** 課題 A **
映画「怪物」のレビューによれば、筆者が探したシナリオブックはどのような状況でしたか。
** 課題 B **
映画「怪物」のレビューを、最後の文の後から書き継いでください。

==== 提示文 ====

Kurumi

怪物のKurumiのネタバレレビュー・内容・結末

怪物(2023年製作の映画)
4.0

このレビューはネタバレを含みます

なんとなんと初めてのティーチインの体験!
満員の観客のど真ん中の席で真正面から是枝監督を見つめながら、手を挙げようか迷っているうちに終わってしまいました。。
是枝監督の回答もですが、その回答を引き出す、皆さんの着眼点や考察が既に目から鱗のもので、ひたすらに圧倒されたのでした。これぞ思考の怪物たち。。
そして、全ての映画にティーチインがあってほしい、と思うくらい、よかったです。
また行きたい。

質問の際に、シナリオブックではこうだったのに映画ではああで、、とかカットされてて、とかの質問も多く、是枝監督も、やむを得ずカットしました、、とのこともあり、シナリオブックを読んでから感想書きたい!と思ってましたが、どこの書店でも売り切れ。まだシナリオブック読めてないですが記憶が残るうちに感想を。

脚本、演出、音楽、役者、プロ集団の力を見せつけられた作品。
わたしの中では、フィクションなのにノンフィクションのような感覚になることが究極の作品だと感じるひとつ。エモーショナルな演出や言葉も多かったはずなのに、その感覚がありました。

親と子供、教師と生徒、教師と親、子供同士、親と子供/生徒と教師、それらの絶妙な関係性とそれぞれの関係の間で見せる顔の違いがうまく描かれていたことが、ノンフィクションを連想させたのかな。

当たり前なんだけど、
物事は常に多面的で、それぞれの事情、正義、守りたいものがあるし、その前提で相手と接するので、知らない間にいろんなバイアスがかかってしまい、感じ方も違う。

==== データ一覧 ====

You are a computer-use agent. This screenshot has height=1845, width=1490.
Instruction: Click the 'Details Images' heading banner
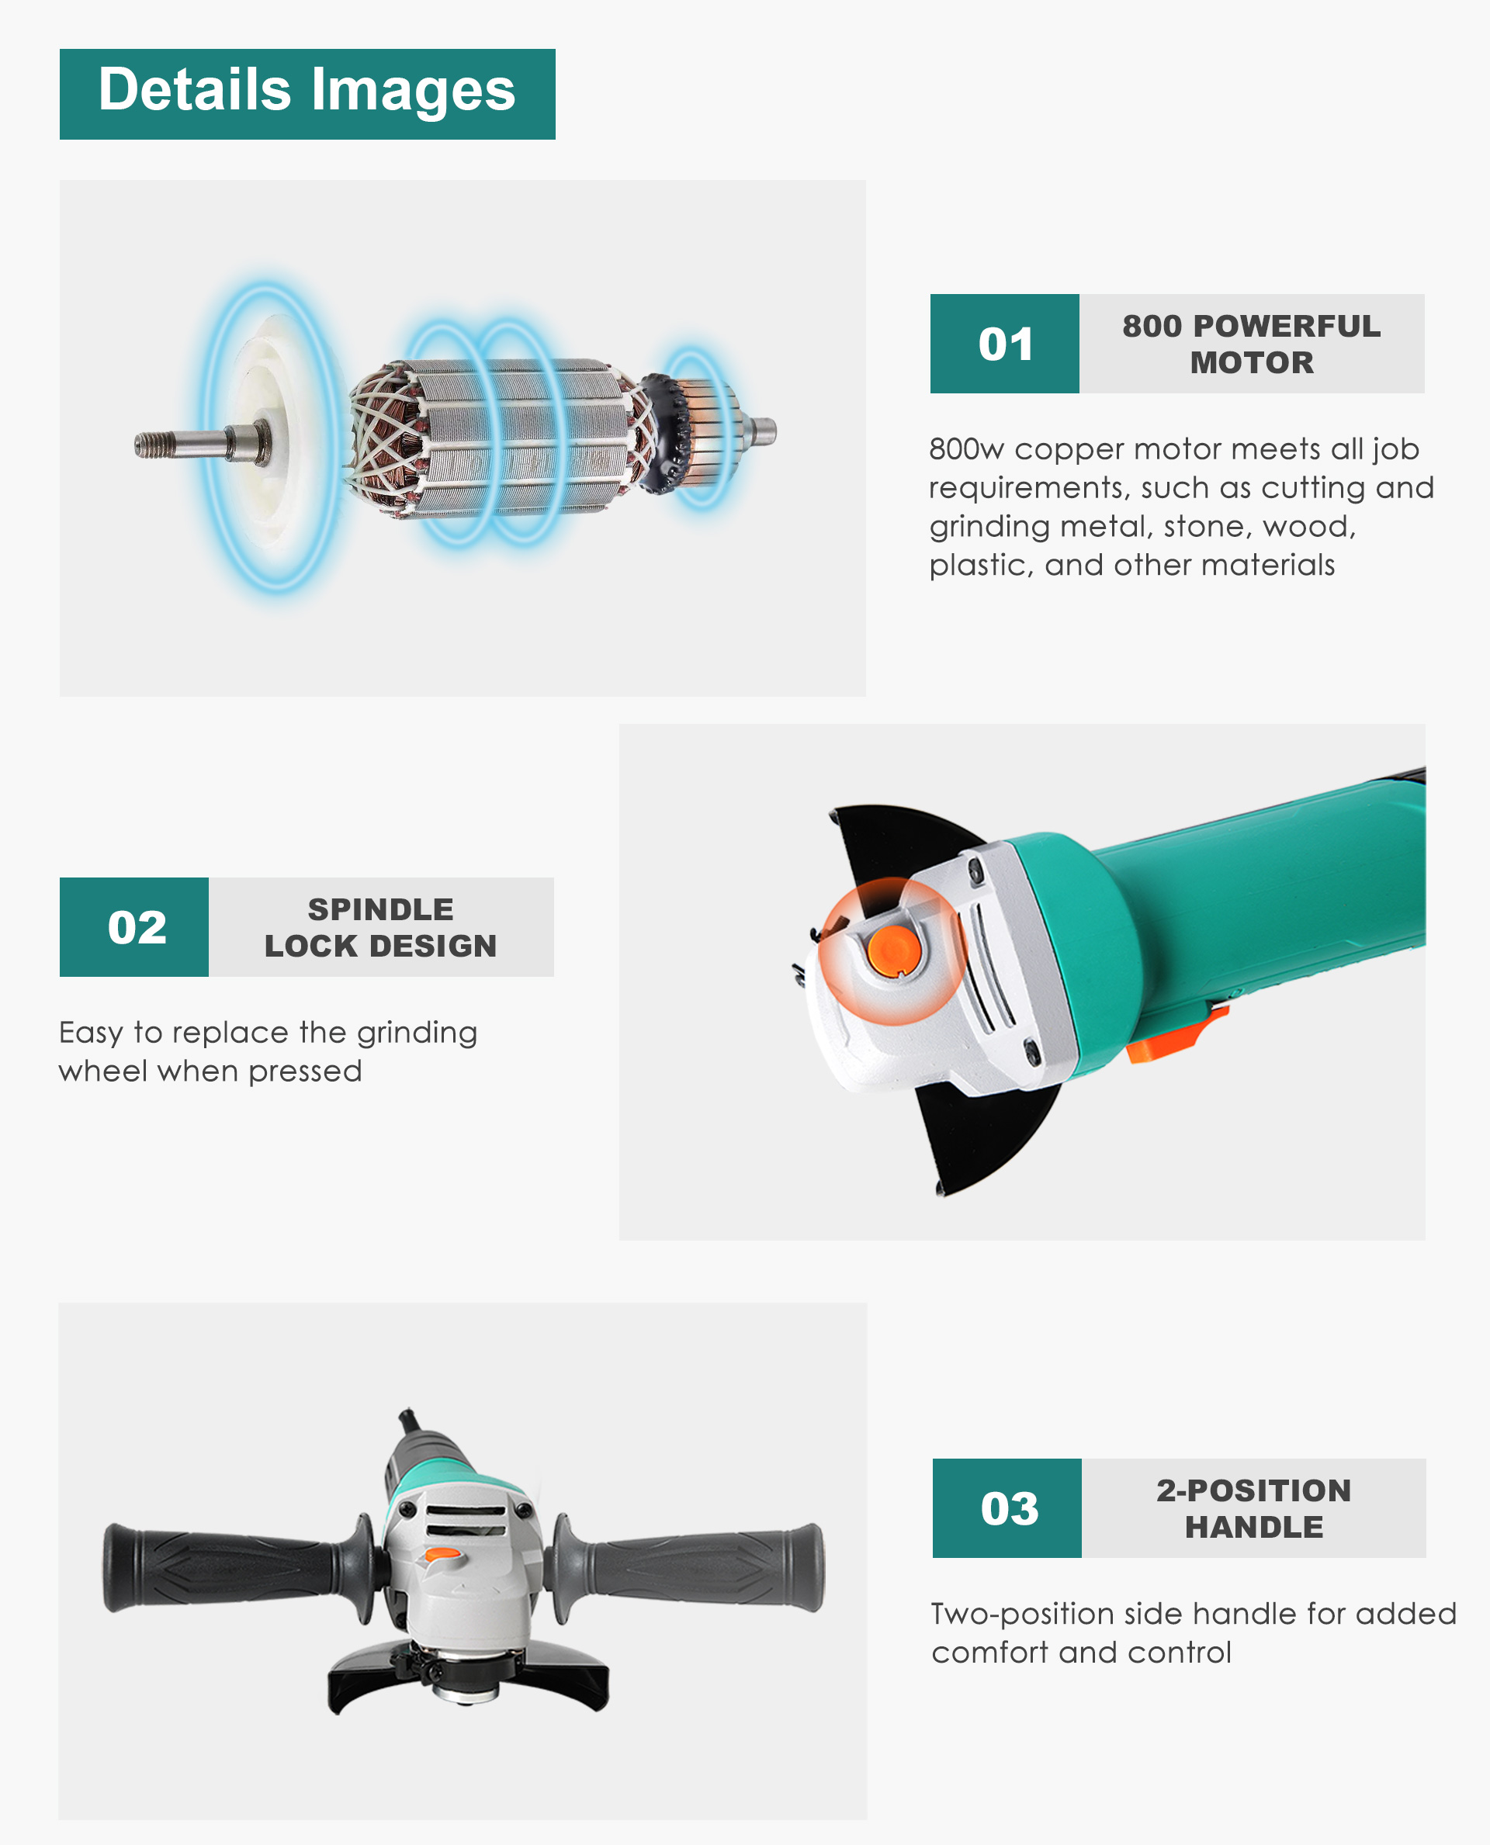pyautogui.click(x=307, y=94)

====

** 回答 A **
どこの書店でも売り切れでした。

** 回答 B **
それに、その感じ方にも一貫性があったりなかったり、嘘をついたりつかなかったり。
みんな揺らいでいるなあ、と思う。

わたしも映画の途中まで穿った見方をしていたし、かといって、全員の心持ちを知れたところで、全員が納得する結末を描けるわけではないな、とも思う。
あとは、誰かの事情を知ったとしても、それでもそれを無視して守るべきものもあるし。

また、子供のLGBTという難しい題材だけれども、LGBTの認知のための映画では決してない。そういう枠に収まらない作品。
学校と家庭とマイノリティの縮図だった。

ただ一つ、映画を通して思ったのは、感受性が豊かで多感な子供たちが、のびのびと生きてゆくための社会やコミュニティ、家族の在り方は、どうやったって、大人次第なんだなということ。
(自分も、中学生の時の担任の先生がいまだに自分の人生に大きく影響を及ぼしていることをふと思い出した。)

シーンとしては、最後のクライマックスの始まりとなる、音楽室での怪物の叫びのような不協和音、これが最も印象的でした。

皆さんの考察や是枝監督の感想を聞いた上で、もう一度、観てみたいと思いました。
誰かといろいろと話したくなる映画、何度か観たくなる映画ってなかなかないと思う。
そういう意味でも、すごい作品だな、と思う。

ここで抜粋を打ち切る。